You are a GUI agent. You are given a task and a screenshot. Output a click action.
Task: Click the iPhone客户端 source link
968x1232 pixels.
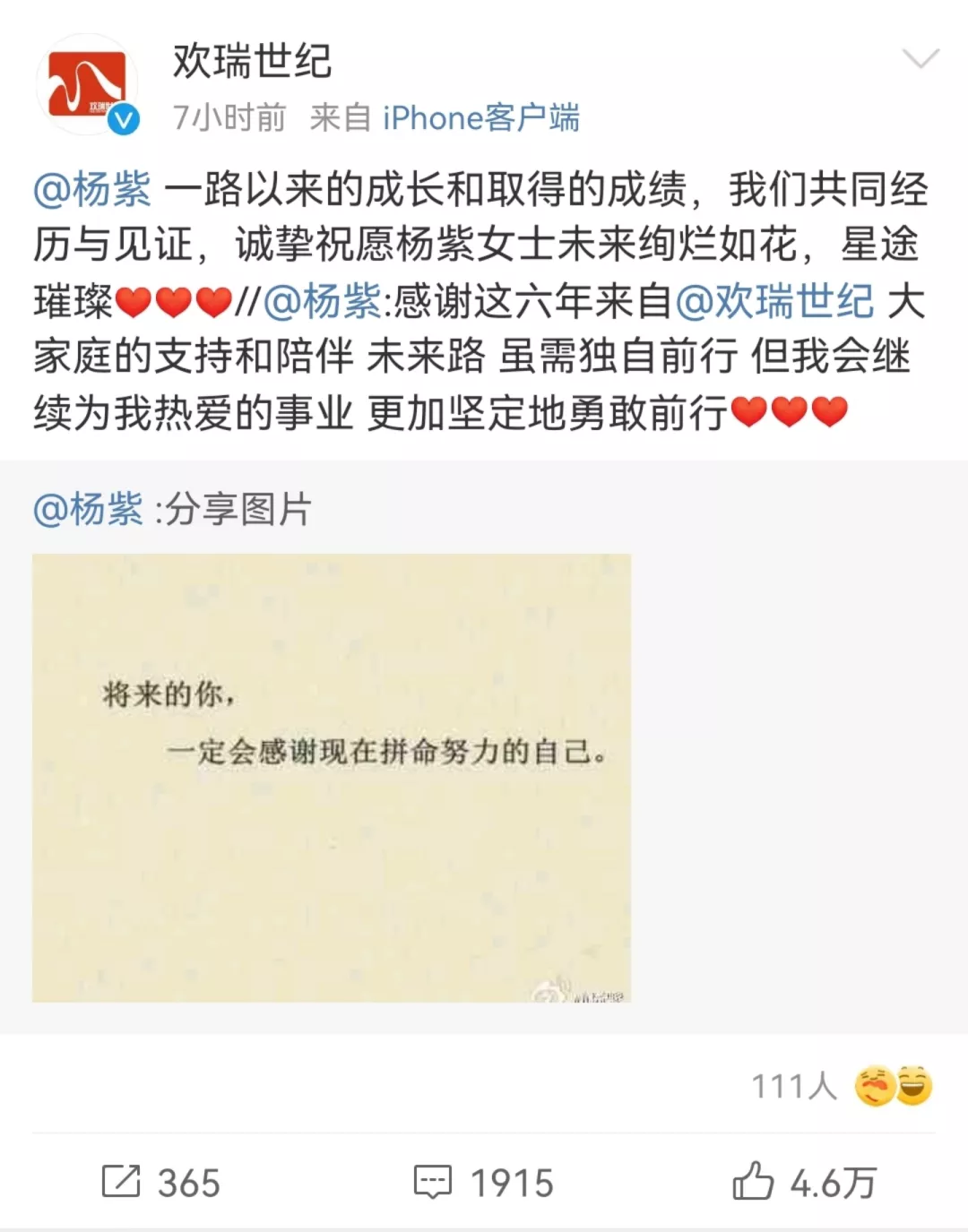click(x=481, y=117)
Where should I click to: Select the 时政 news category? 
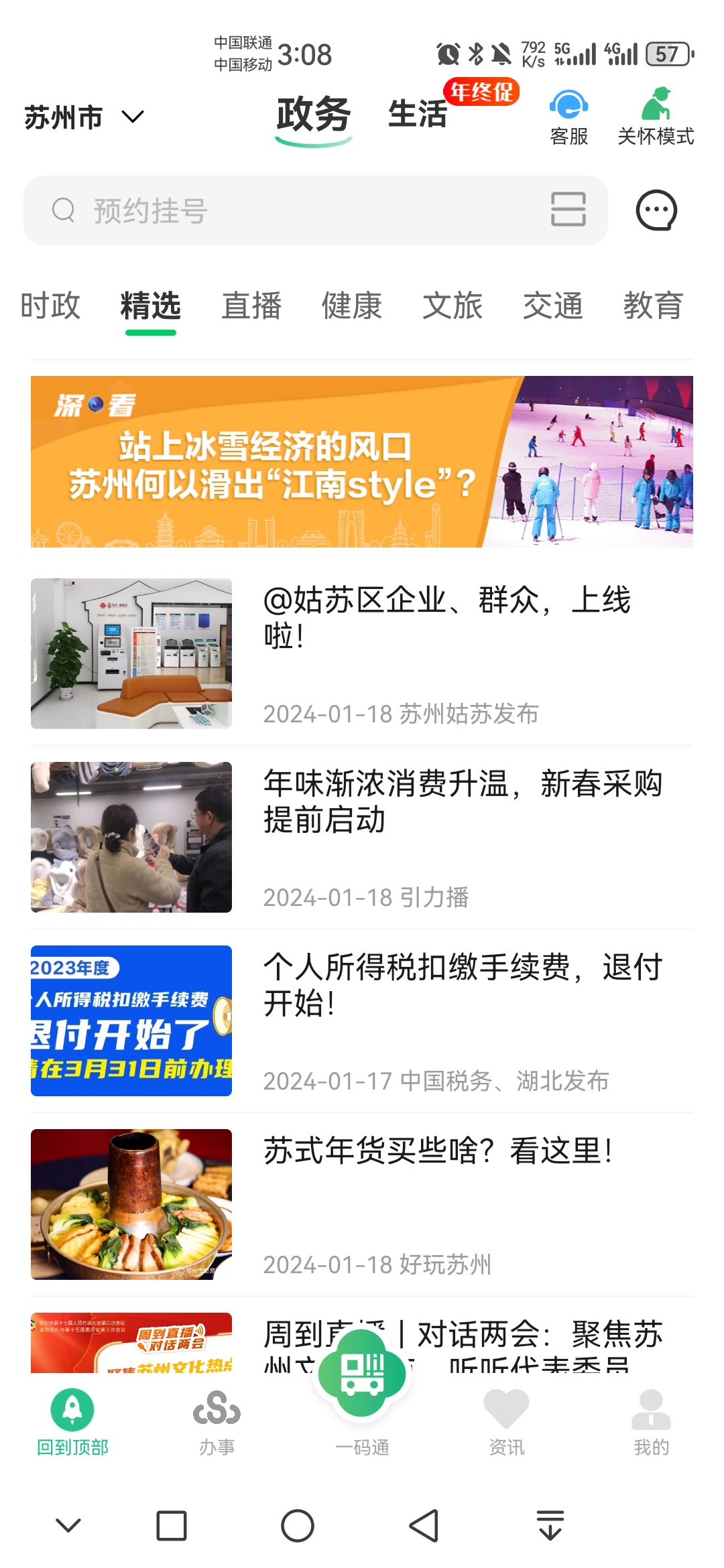[x=50, y=306]
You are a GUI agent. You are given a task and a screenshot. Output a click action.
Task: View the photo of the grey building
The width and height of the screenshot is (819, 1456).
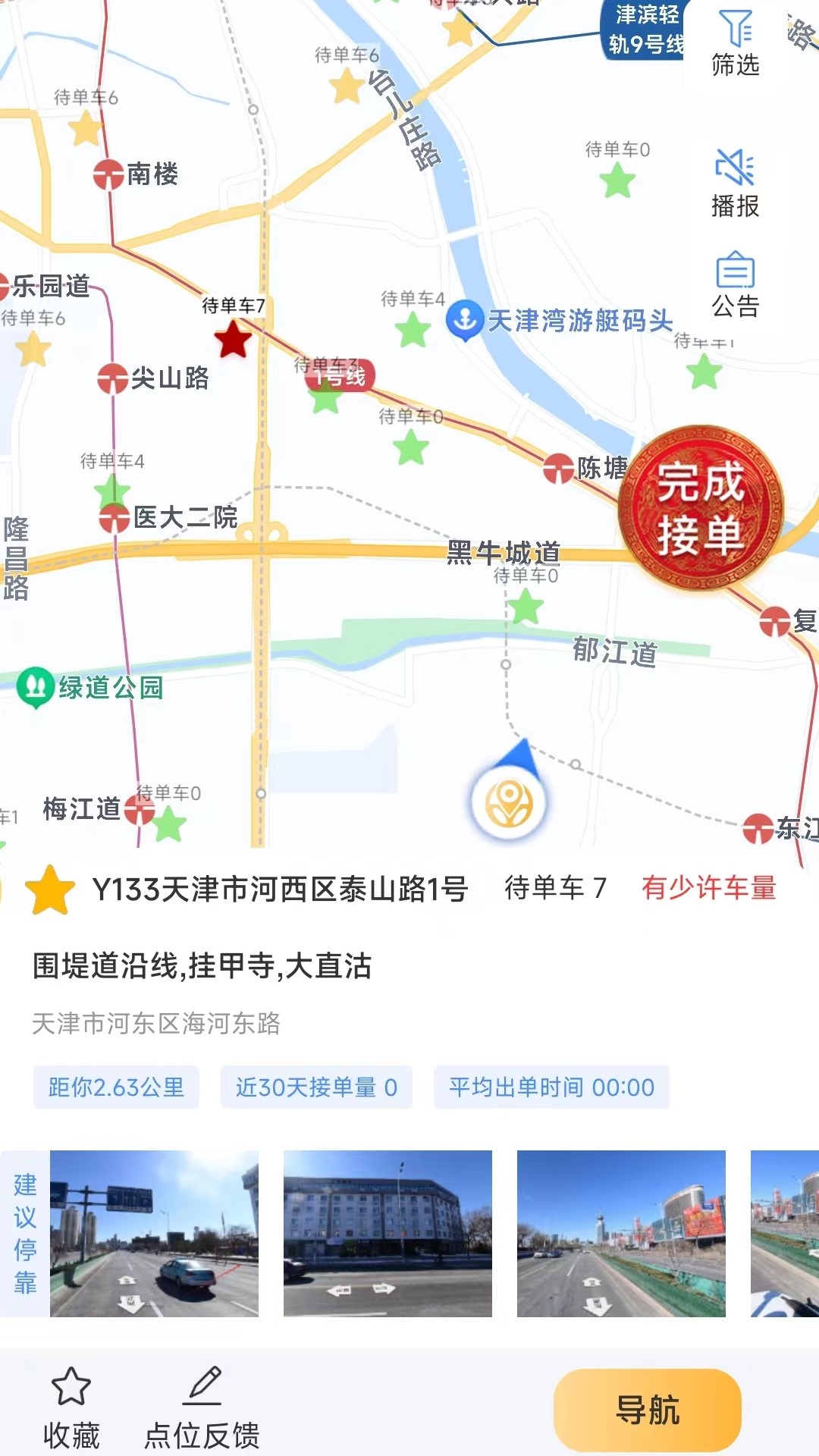click(388, 1234)
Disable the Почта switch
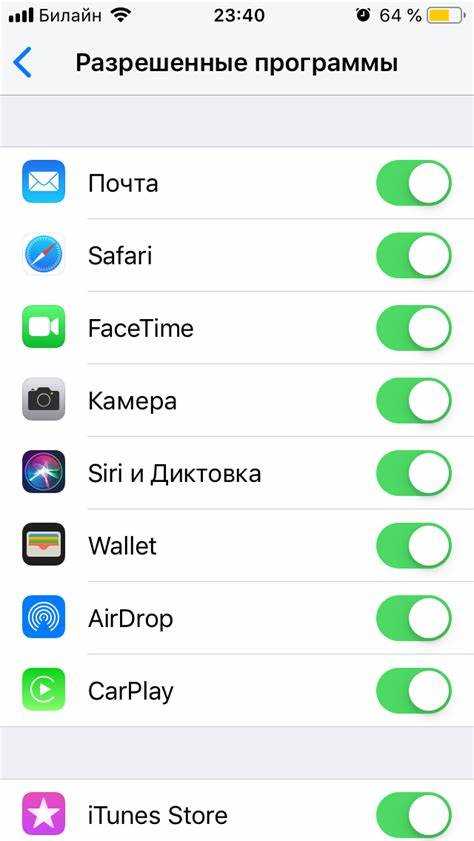The width and height of the screenshot is (474, 841). tap(414, 183)
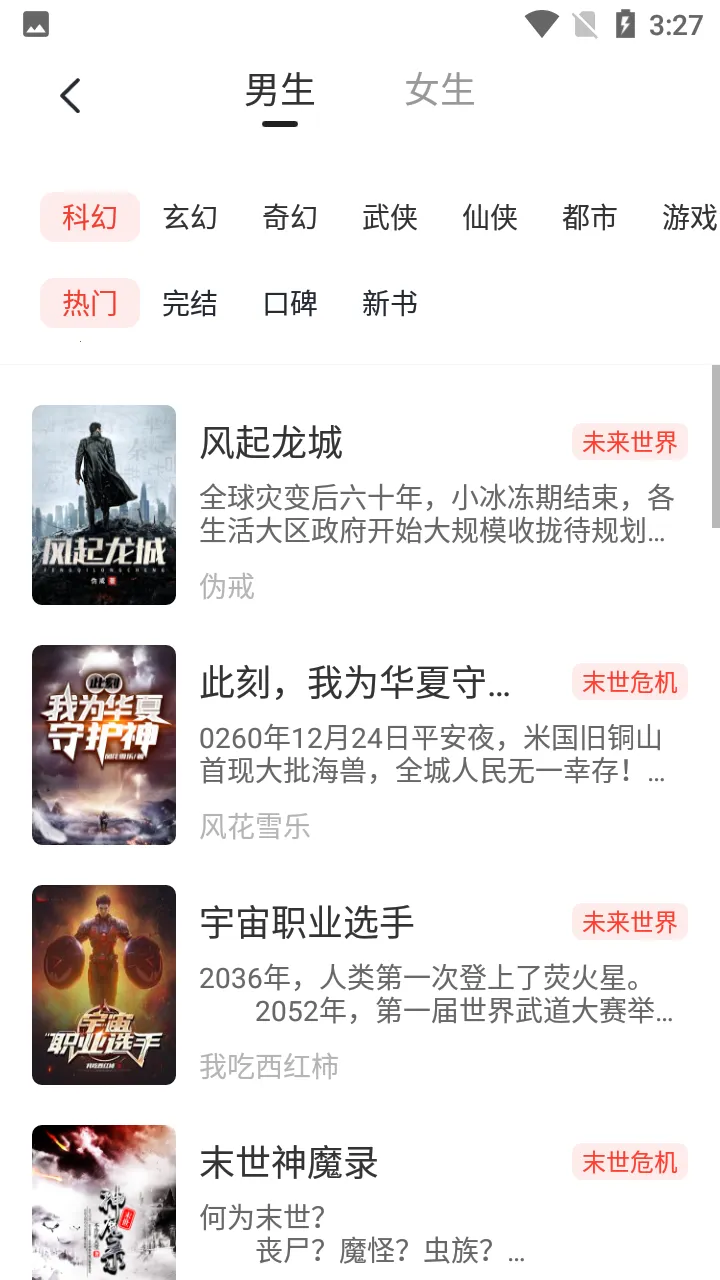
######
INSTRUCTIONS TO FOLLOW. Extract the text of all the entries above verbatim, line by line. Omit the pictures.

RESULT OF THE TASK.
You are a GUI agent. You are given a task and a screenshot. Output a click action.
Task: Click the iPhone客户端 source link
968x1232 pixels.
click(x=481, y=117)
Where should I click to: Select the 时政 news category? 
[x=50, y=306]
You are a GUI agent. You are given a task and a screenshot. Output a click action.
Task: View the photo of the grey building
The width and height of the screenshot is (819, 1456).
click(388, 1234)
Disable the Почта switch
The width and height of the screenshot is (474, 841). tap(414, 183)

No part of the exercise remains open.